Al lado del sitio en el que vivo hay un pequeño ecosistema lleno de vida. Había escuchado el trinar de los pájaros y el movimiento de los árboles, pero solo hasta este encierro me puse a estudiarlo. A espiarlo como James Stewart en La ventana indiscreta (1954).
Hay arboloco, camargo, guamo, guayabo; algunos papayos, yarumos y en el medio un arrayán. Seguramente hay más especies de plantas, pero esas son las que pude identificar con ayuda del Manual de silvicultura urbana para Manizales (2014). Un bosque habitado y visitado por colibríes de diferentes variedades, colores y tamaños; torcazas, barranqueros, copetones, pirangas, gallinazos, garzas, mirlas, azulejos, tórtolas, tángaras… y uno que vine a saber que se llama asoma candela, gracias al libro Alas en el alma, Pájaros de Manizales (2011). También hay una bandada de coquitos que, después de las 5:00 pm, cruza por mi ventana quién sabe con qué rumbo.
Y habrá más aves e insectos. Reptiles, artrópodos, moluscos gasterópodos y demás bichos. Nidos, hormigueros y panales. Pero lo que más entretenido me tiene es una ardilla colorada.
Una Notosciurus granatensis, me aclara la tuitera @Beta_vulgariss, quien es bióloga y ornitóloga.
La ardilla es muy activa en las tardes. La veo saltar del arrayán a un yarumo - alto y despoblado -, correr por su tronco y ramas buscando sus frutos, para luego regresar y perderse entre el follaje. El otro día, que lloviznó, se quedó en uno de los brazos del árbol frotándose la cara. Parecía duchándose. Cuando hay muchos pájaros, se oculta detrás de unas bromelias que crecen aferradas al palo. Es energía en medio de toda esta quietud humana.
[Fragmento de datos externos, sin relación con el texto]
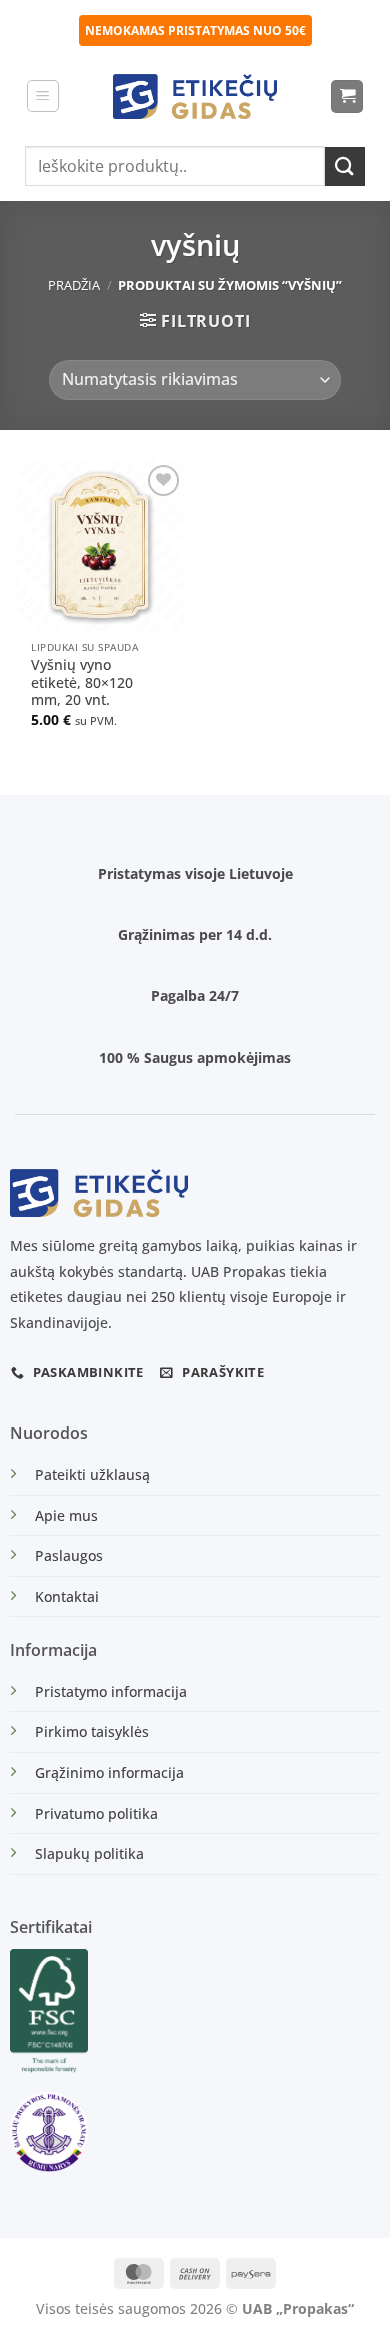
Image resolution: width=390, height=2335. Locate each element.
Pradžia (74, 285)
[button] (43, 96)
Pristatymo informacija (111, 1691)
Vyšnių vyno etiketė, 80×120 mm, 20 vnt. (82, 682)
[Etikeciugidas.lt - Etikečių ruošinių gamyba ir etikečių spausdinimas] (195, 96)
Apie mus (66, 1515)
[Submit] (345, 166)
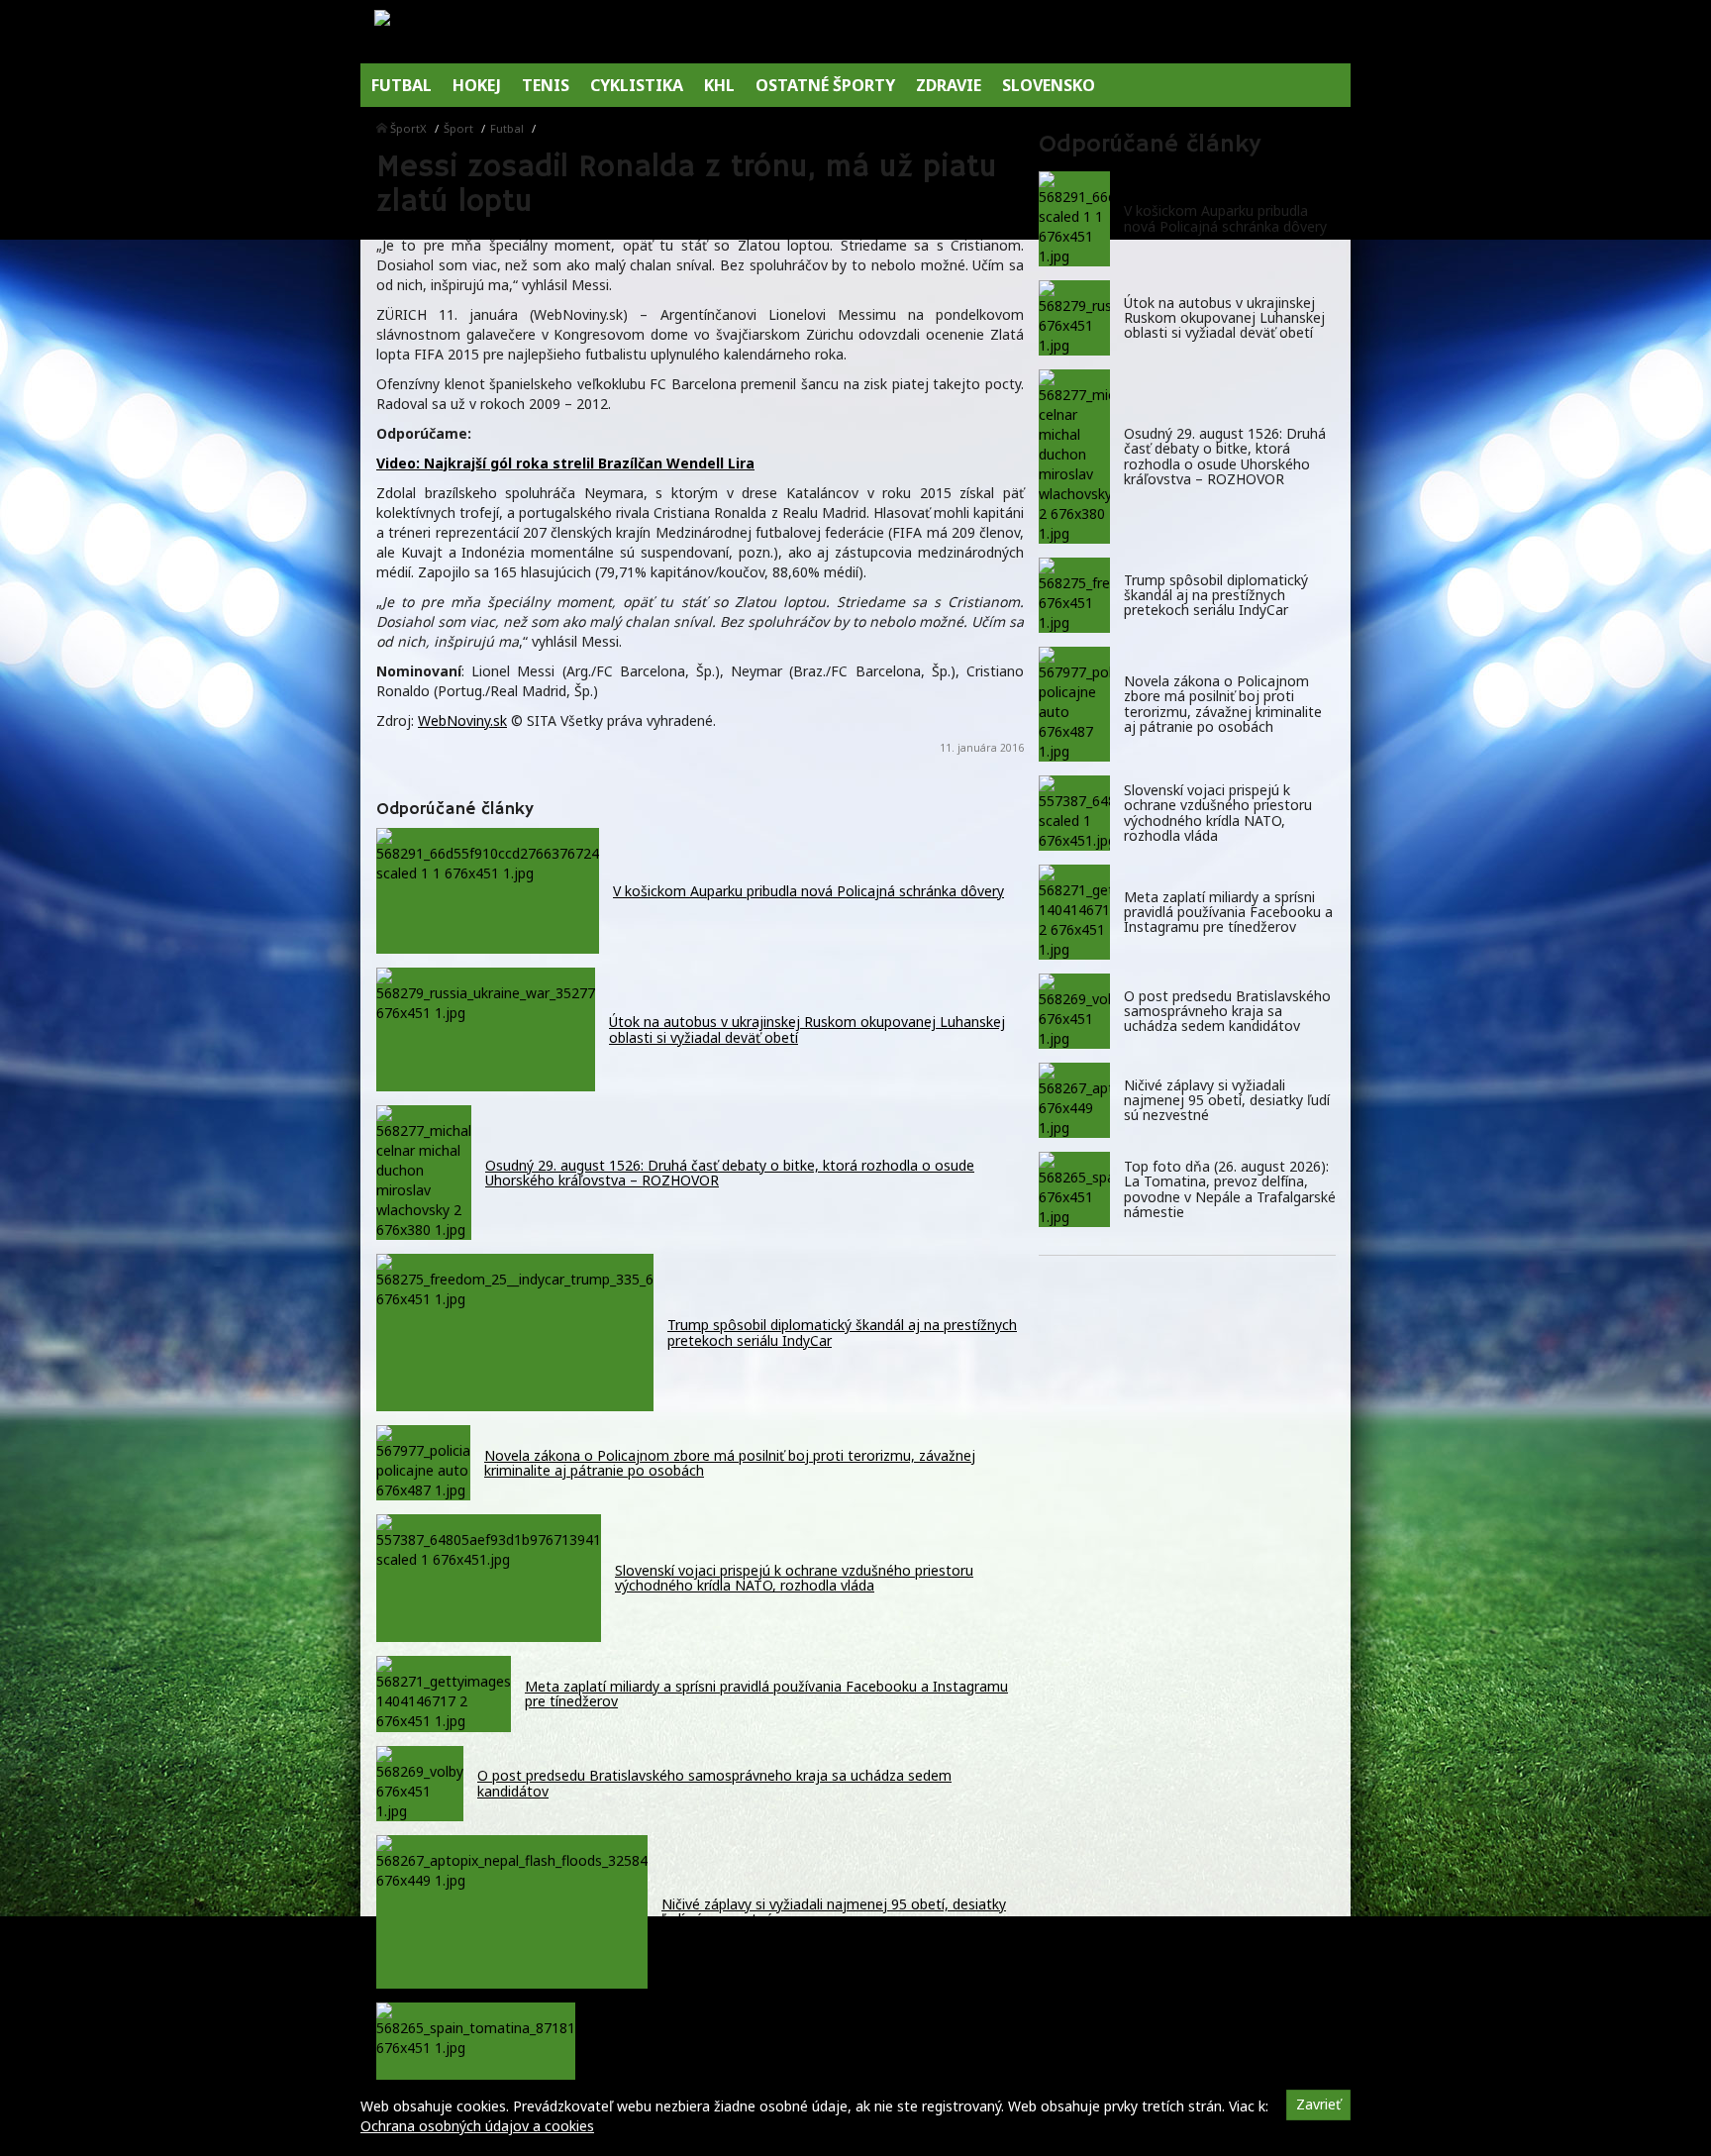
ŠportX (408, 128)
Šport (458, 128)
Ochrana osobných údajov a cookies (477, 2125)
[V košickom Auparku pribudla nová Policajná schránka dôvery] (1074, 218)
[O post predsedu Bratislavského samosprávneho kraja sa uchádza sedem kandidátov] (1074, 1011)
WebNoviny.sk (462, 720)
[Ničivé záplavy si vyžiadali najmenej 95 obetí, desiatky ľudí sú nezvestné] (1074, 1100)
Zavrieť (1318, 2104)
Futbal (507, 128)
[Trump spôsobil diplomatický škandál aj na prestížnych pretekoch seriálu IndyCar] (1074, 595)
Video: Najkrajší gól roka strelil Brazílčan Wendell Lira (565, 463)
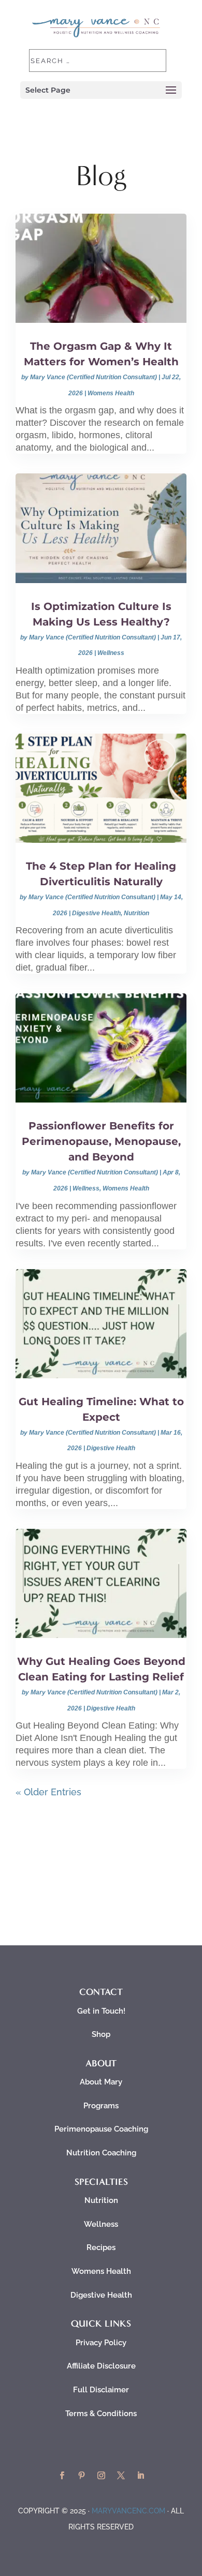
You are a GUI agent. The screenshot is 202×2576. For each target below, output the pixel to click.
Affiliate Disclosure (101, 2366)
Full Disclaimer (101, 2389)
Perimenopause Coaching (101, 2129)
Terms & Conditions (101, 2413)
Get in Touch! (101, 2011)
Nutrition (136, 913)
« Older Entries (48, 1791)
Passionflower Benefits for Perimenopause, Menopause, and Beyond (101, 1141)
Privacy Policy (101, 2342)
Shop (101, 2034)
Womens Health (111, 393)
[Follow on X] (120, 2475)
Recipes (101, 2247)
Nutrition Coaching (101, 2152)
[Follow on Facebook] (61, 2475)
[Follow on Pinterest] (81, 2475)
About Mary (101, 2082)
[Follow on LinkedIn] (140, 2475)
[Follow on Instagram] (101, 2475)
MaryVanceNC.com (128, 2511)
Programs (101, 2105)
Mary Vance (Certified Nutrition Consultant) (93, 377)
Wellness (110, 653)
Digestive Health (96, 913)
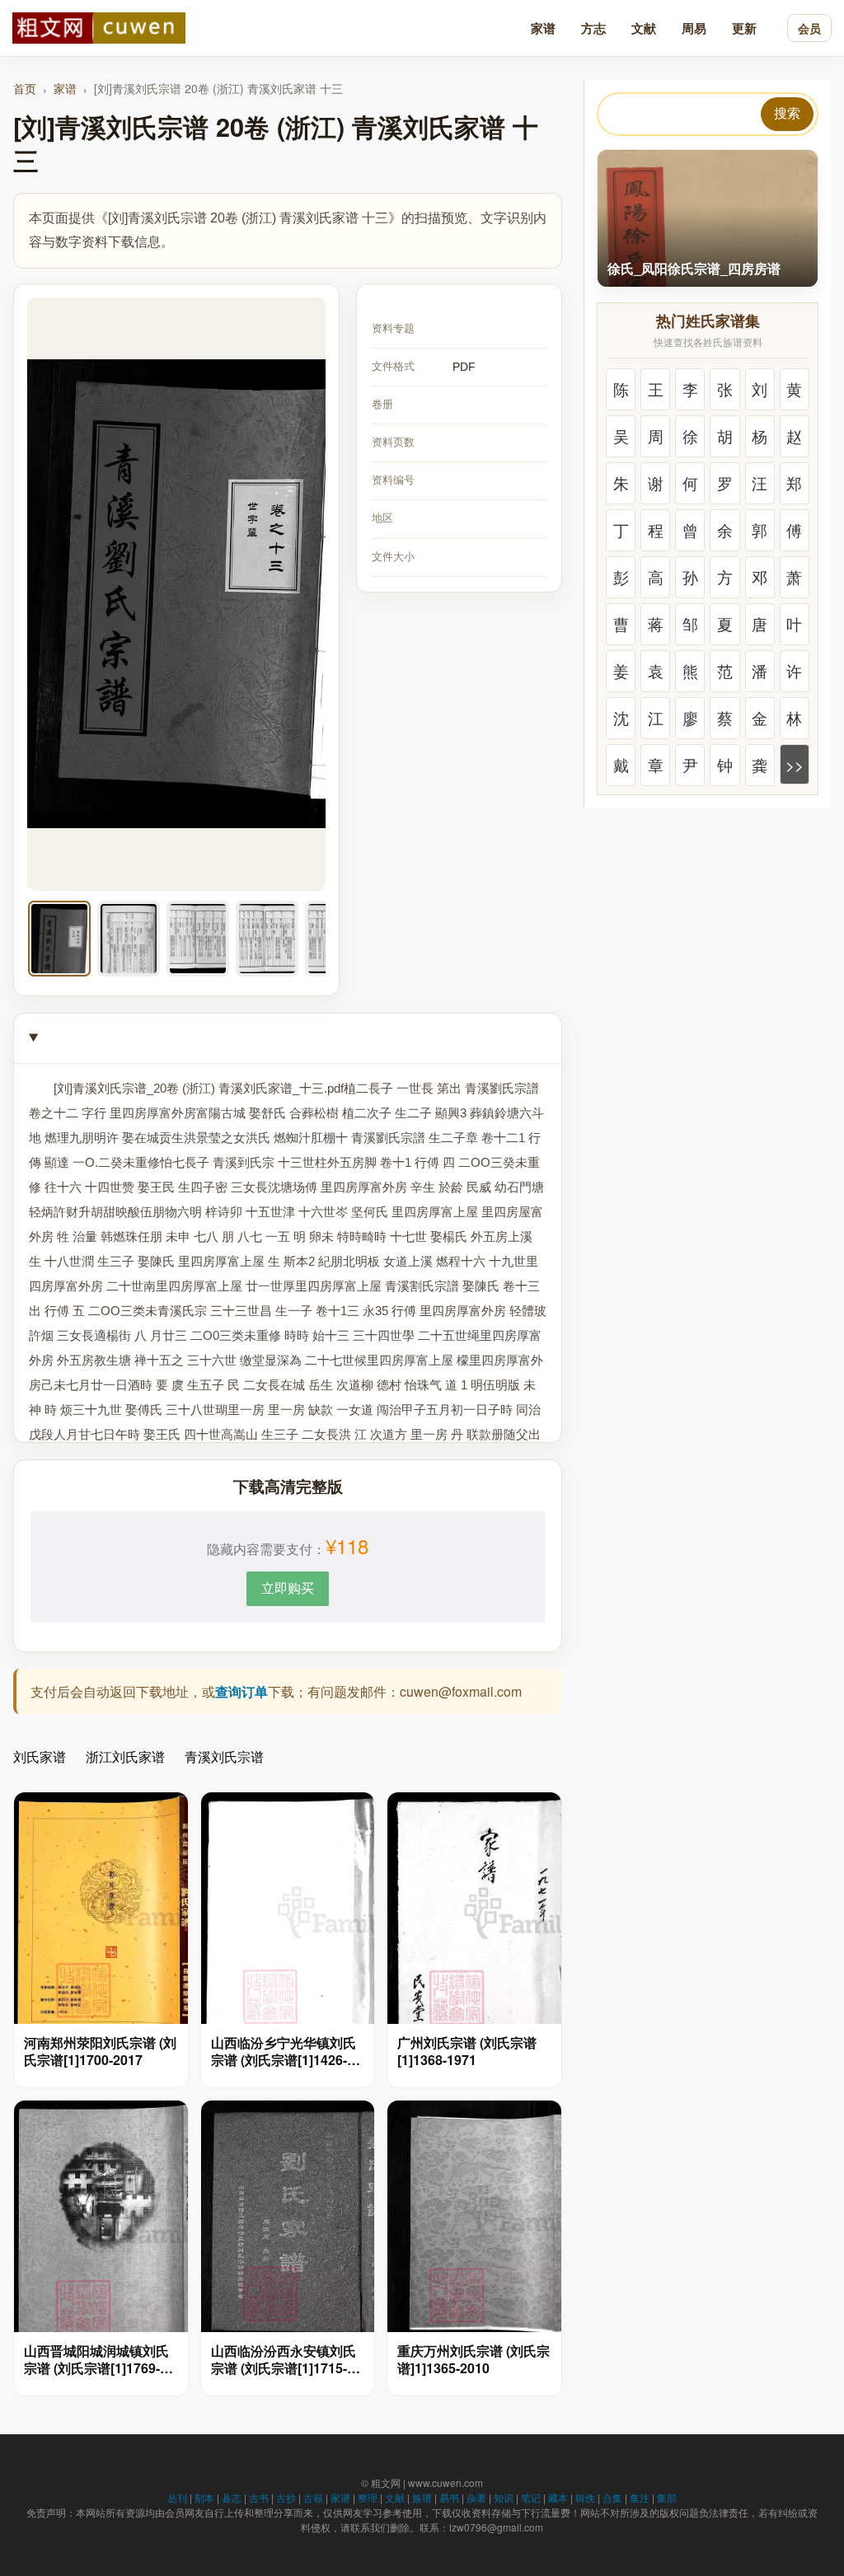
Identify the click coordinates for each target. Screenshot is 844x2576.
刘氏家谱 (39, 1756)
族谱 (422, 2497)
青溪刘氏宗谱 (224, 1756)
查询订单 (241, 1691)
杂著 (476, 2497)
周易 (694, 28)
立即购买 (287, 1587)
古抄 (286, 2497)
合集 (612, 2497)
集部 (667, 2497)
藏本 (558, 2497)
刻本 (204, 2497)
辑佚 (585, 2497)
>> (794, 764)
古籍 (313, 2497)
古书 (259, 2497)
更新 (744, 28)
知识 (503, 2497)
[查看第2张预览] (128, 939)
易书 (449, 2497)
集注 (639, 2497)
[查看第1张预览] (59, 939)
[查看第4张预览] (267, 939)
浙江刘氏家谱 (125, 1756)
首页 (24, 88)
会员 (809, 28)
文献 (643, 28)
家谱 (543, 28)
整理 (367, 2497)
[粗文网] (98, 28)
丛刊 (177, 2497)
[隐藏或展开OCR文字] (287, 1039)
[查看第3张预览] (197, 939)
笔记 (531, 2497)
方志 (593, 28)
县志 (231, 2497)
Me hice a unos binoculares para observar, desde mi ventana, toda esta vida. Para seguir a la ardilla, ver sus rutinas, su dieta e inventarle una historia. ¿Tendrá familia? ¿Vivirá en una madriguera o en el hueco del tronco del arrayán? ¿Estará más tranquila ahora con todos sus vecinos humanos guardados? ¿Sabrá qué es un coronavirus? ¿Habrá un virus igual para su especie?
La sigo, dedicada a sus actividades de subir y bajar buscando el alimento diario. En lo suyo. No se mosquea cuando una mirla desocupa un nido ajeno. O cuando unos azulejos se cortejan (o pelean) por encima de ella. Ni siquiera cuando un enorme gallinazo se posa por un momento en lo más alto del yarumo antes de seguir planeando. Entonces veo en ese pequeño ecosistema el reflejo de Colombia.
La mirla son los bancos o los arrendatarios desalojando a otras aves de su nido que no pueden cumplir la cuota. No es crueldad, es su naturaleza. Y la ardilla es ese 47,7% de colombianos que, según el Dane, son trabajadores informales y salen a rebuscársela todos los días. Llueva o haga sol. No importa si una enorme sombra negra como la muerte acecha sobre ellos o la frivolidad colorida revolotea a su alrededor.
No sé que sucederá con la ardilla cuando el yarumo deje de dar frutos. ¿Se irá? ¿Tendrá suficiente alimento almacenado en su hogar? ¿Habrá un gobierno sciurus que le lleve mercado y le garantice vivienda en casos de crisis?
En una arrebato de solidaridad con la ardilla, tomé un par de bananos que se estaban pasando de maduros y un trozo de pan duro que tenía en la cocina y los lancé desde mi balcón lo más cerca que pude al arrayán. Entonces me dio vergüenza. En ese momento fui Luis Carlos Sarmiento Angulo. Fui Mark Zuckerberg y esos magnates que, ante la crisis mundial por el Covid-19, nos arrojan -en actos de falso altruismo- lo que les sobra. Personajes que, antes de la pandemia, ni se preocupaban por lo que sucediera en su entorno. Como yo con ese pequeño pedazo de bosque.
Lo más probable es que mis donaciones se pierdan en el rastrojo que hay en la base de los árboles. Allí donde están las ratas, lagartos y alimañas que permanecen cerca de las raíces que sostienen esa bella y activa biodiversidad de las que les he escrito. La ardilla ni se enterará de mi “ayuda” y seguirá en lo suyo. Activa e invisible para muchos.